B- Kardeşlik ve Hoşgörü:

Hoşgörülü olmak birbirlerinin kusurlarını araştırmamayı ve affedici olmayı gerektirir. Bağışlamayı bilmeyen, hoşgörülü olamaz. Yüce Allah, affetmeyi sevmiş ve bizden de affedici olmayı istemiştir. Bu konuda Kur’an-ı Kerim’de şöyle buyurulmaktadır: "Onlar, bollukta ve darlıkta Allah yolunda harcarlar, öfkelerini yenerler, insanları affederler. Allah, iyilik edenleri sever." (Al-i İmran 134) Sevgili Peygamberimiz (s.a.v.) de şöyle buyurmuşlardır: "Herhangi bir kişi diğer bir kişinin ayıbını örterse, Allah da kıyamet günü onun ayıbını örter ."

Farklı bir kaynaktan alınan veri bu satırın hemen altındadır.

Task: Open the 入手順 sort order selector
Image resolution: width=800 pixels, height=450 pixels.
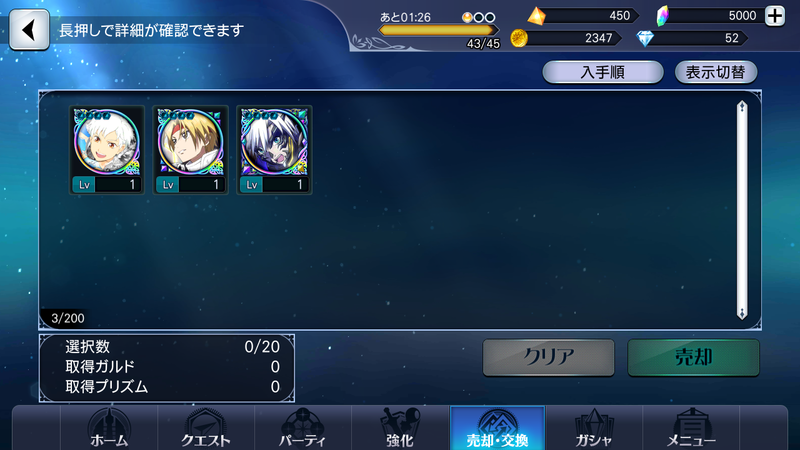Action: [603, 72]
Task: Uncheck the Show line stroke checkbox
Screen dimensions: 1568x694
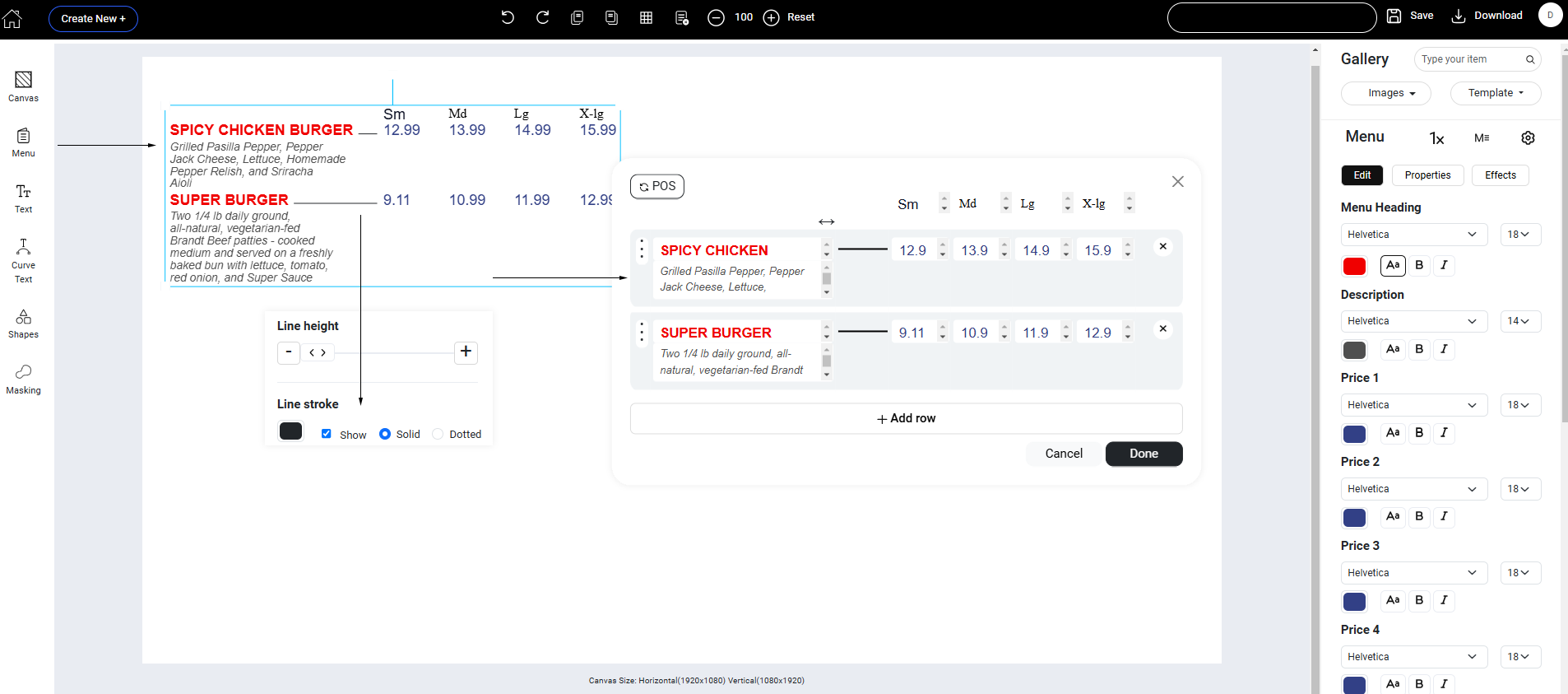Action: pos(327,434)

Hoşgörü bir yaklaşım ve bir tavırdır. Ufku dar olanlarla ufku geniş olanların farkını gösteren bir ölçüdür. Hoşgörü gülümseyen çehrenin adıdır. Alkış tutabilme kadirşinaslığıdır. Hatta toplum için hayat iksiridir. Herkesin kendini dilediği gibi tanımlayabilme anlayışının bir inanç prensibi olarak kabullenilmesidir. "Dinde zorlama yoktur.." (Bakara, 256) ayeti de Din de zorlamanın kaldırılmış olduğunu ve Dinin konusunun, zorunlu fiiller, davranışlar değil; isteğe bağlı fiiller ve davranışlar olduğunun kanıtıdır.  Hiç kimsenin düşüncelerini zorla değiştirmek gibi bir tavır benimsenmemelidir. Hiç kimseyi inançlarından zorla değiştirme hakkımın olmadığı gibi kimsenin de beni inançlarımdan zorla değiştirme hakkının olmadığını bilmesidir. “Kolaylaştırın, zorlaştırmayın; sevdirin, nefret ettirmeyin" (Buhari, İlim, 11) hadisi de hoşgörü ve diyaloğa ışık tutmaktadır.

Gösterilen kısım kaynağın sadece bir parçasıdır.